Se dio cuenta que iban al Santuario, entre un rompecabezas de galerías y parapetos con hombres armados. Se abrió una puerta y vio, a la luz de una lamparilla, a Pajeú. Sin duda pronunció su nombre, alertando al periodista miope, pues éste, en el acto, estalló en estornudos que lo doblaron en dos. Pero no era por el caboclo que el Padre Joaquim los había traído hasta aquí, pues Pajeú no les prestaba atención. Ni los miraba. Estaban en el cuartito de las beatas, la antesala del Consejero, y por las rendijas Jurema veía, arrodilladas, al Coro Sagrado y a la Madre María Quadrado y los perfiles del Beatito y del León de Natuba. El estrecho recinto, además de Pajeú, estaban Antonio y Honorio Vilanova y las Sardelinhas y en las caras de todos ellos, como en la voz del Padre Joaquim, había algo inusitado, irremediable, fatídico, desesperado y salvaje. Como si no hubieran entrado, como si no estuvieran allí, Pajeú seguía hablando a Antonio Vilanova: oiría tiros, desorden, entrevero, pero aún no debían moverse. Hasta que sonaran los pitos. Entonces sí: ése era el momento de correr, de volar, de escabullirse como raposas. El caboclo hizo una pausa y Antonio Vilanova asintió, fúnebre. Pajeú habló de nuevo: «No dejen de correr por ningún motivo. Ni para recoger al que se cae ni para volver atrás. Depende de eso y del Padre. Si llegan al río antes de que se den cuenta, pasarán. Al menos, tienen una posibilidad».

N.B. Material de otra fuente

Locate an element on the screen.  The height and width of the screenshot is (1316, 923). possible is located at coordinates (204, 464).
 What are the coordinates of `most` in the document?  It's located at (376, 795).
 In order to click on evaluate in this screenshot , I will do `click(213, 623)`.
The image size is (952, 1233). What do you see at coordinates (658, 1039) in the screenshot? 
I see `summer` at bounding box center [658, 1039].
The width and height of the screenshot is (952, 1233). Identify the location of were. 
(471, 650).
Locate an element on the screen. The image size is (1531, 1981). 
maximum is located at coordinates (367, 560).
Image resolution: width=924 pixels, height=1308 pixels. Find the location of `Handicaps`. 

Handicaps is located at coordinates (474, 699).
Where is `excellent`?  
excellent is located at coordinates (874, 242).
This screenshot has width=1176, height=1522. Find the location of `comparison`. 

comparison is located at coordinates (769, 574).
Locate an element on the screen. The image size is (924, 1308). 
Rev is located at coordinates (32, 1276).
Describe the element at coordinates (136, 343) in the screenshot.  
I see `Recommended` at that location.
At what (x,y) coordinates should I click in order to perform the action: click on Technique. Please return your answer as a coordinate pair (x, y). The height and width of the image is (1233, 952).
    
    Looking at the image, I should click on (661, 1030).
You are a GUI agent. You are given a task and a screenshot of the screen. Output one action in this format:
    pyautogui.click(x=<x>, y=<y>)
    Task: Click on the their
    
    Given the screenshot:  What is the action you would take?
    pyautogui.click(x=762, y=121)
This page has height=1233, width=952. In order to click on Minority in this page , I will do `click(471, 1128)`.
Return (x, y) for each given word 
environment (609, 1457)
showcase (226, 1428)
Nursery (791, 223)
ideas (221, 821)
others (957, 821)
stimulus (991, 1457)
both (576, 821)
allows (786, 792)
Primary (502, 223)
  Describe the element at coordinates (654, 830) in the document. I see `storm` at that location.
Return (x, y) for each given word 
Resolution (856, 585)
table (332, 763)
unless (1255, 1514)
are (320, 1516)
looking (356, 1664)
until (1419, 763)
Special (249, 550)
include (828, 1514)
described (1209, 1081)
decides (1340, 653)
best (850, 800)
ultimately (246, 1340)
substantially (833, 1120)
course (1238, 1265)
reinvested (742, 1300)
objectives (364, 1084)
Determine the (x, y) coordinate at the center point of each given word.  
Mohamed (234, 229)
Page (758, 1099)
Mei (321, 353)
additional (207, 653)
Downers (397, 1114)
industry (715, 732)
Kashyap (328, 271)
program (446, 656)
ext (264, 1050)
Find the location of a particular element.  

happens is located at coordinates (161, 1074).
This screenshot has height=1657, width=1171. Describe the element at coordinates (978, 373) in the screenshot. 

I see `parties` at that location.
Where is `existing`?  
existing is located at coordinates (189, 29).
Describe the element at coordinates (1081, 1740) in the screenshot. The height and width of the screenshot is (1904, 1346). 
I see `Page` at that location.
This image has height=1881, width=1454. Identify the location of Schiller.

—Pero tú no tienes ninguna de salir de ahí, ni tú ni nadie que se meta contigo al campamento de los perros —gimió Antonio Vilanova. Estaba llorando. Cogió de los brazos al caboclo y le imploró —: No quiero salir de Belo Monte y menos a costa de tu sacrificio. Tú haces más falta que yo. ¡Pajeú, Pajeú! El caboclo se zafó de sus manos con una especie de disgusto. —Tiene que ser antes de que claree —dijo, con sequedad—. Entonces no se podría. Se volvió a Jurema, el miope y el Enano, que permanecían petrificados. —Van a ir ustedes también, porque así lo quiere el Consejero —dijo, como si hablara a través de los tres, a alguien que no podían ver—. Primero hasta la Fazenda Velha, agachados, en fila. Y, donde digan los párvulos, esperarán los pitos. Cruzarán el campamento, correrán hasta el río. Pasarán, si el Padre lo permite. Calló y observó al miope, quien, temblando como una hoja, abrazaba a Jurema. —Estornude ahora —le dijo, sin cambiar de tono—. No después. No cuando estén esperando los pitos. Si estornuda ahí, le clavarán una faca en el corazón. No sería justo que por sus estornudos capturaran a todos. Alabado sea el Buen Jesús Consejero.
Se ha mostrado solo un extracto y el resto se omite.